Most prediction market bots treat every market the same — feed a question to an LLM and trade on whatever it says. We noticed that LLMs are poorly calibrated without grounding data, so we built a bot that only trades where it has a real information edge.

What it does

Prophet Bot is an automated prediction market trading agent. It classifies each market by domain (sports, economics, weather, politics), fetches domain-specific external data, and uses a two-layer AI system to decide whether to trade:

  1. Scout (Gemini 2.5 Flash) — fast, cheap probability estimate grounded in external data
  2. Judge (GPT-5.2) — slower, more careful review that gates every trade

The bot only places a trade when both models agree there's an edge above a calibrated threshold.

How we built it

  • Data pipelines: The Odds API for bookmaker consensus odds (including outright championship futures), FRED for economic indicators, Open-Meteo for weather forecasts, Tavily for real-time news
  • Calibration: Shrinkage toward market prices with per-domain weights tuned on 2,000+ resolved markets. High-probability dampening to correct model overconfidence.
  • Risk management: Variance-aware Kelly criterion sizing, per-market/team/game/league correlation limits, mutual exclusivity checks (can't bet YES on two teams winning the same championship), stop-loss and edge-scaled take-profit exits
  • Architecture: Tick-based loop using the ai-prophet SDK, deployed on Railway

Challenges we ran into

  • The market universe was 256 markets but ~95% were long-dated politics with no resolution in the eval window.
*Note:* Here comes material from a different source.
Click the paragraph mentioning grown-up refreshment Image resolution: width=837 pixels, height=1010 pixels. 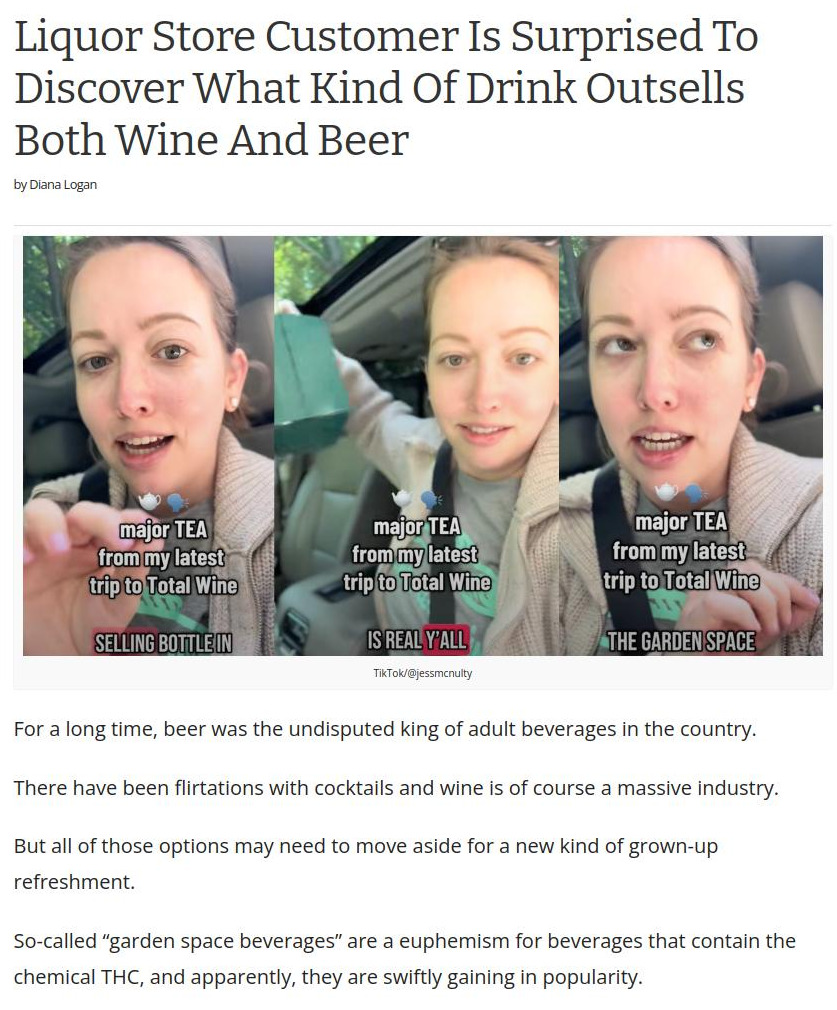[x=366, y=863]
We had to maximize edge on a handful of sports markets.
  • The bot initially bought contradictory positions (Arsenal YES and Man City YES for the EPL) because family deduplication only worked within a single tick. We added cross-tick mutual exclusivity tracking.
  • Bookmaker match odds were being confused with championship odds — the model saw "Man City 73% to beat Aston Villa" and inferred 40% to win the league. We added outright futures odds fetching to give the model the right signal.

What we learned

  • Data edge > model sophistication. Bookmaker odds are incredibly well-calibrated; anchoring on them beats letting an LLM guess.
  • Calibration matters more than raw accuracy. Our shrinkage toward market prices prevented most overconfident trades.
  • In a sparse market universe, capital efficiency and selectivity matter more than volume.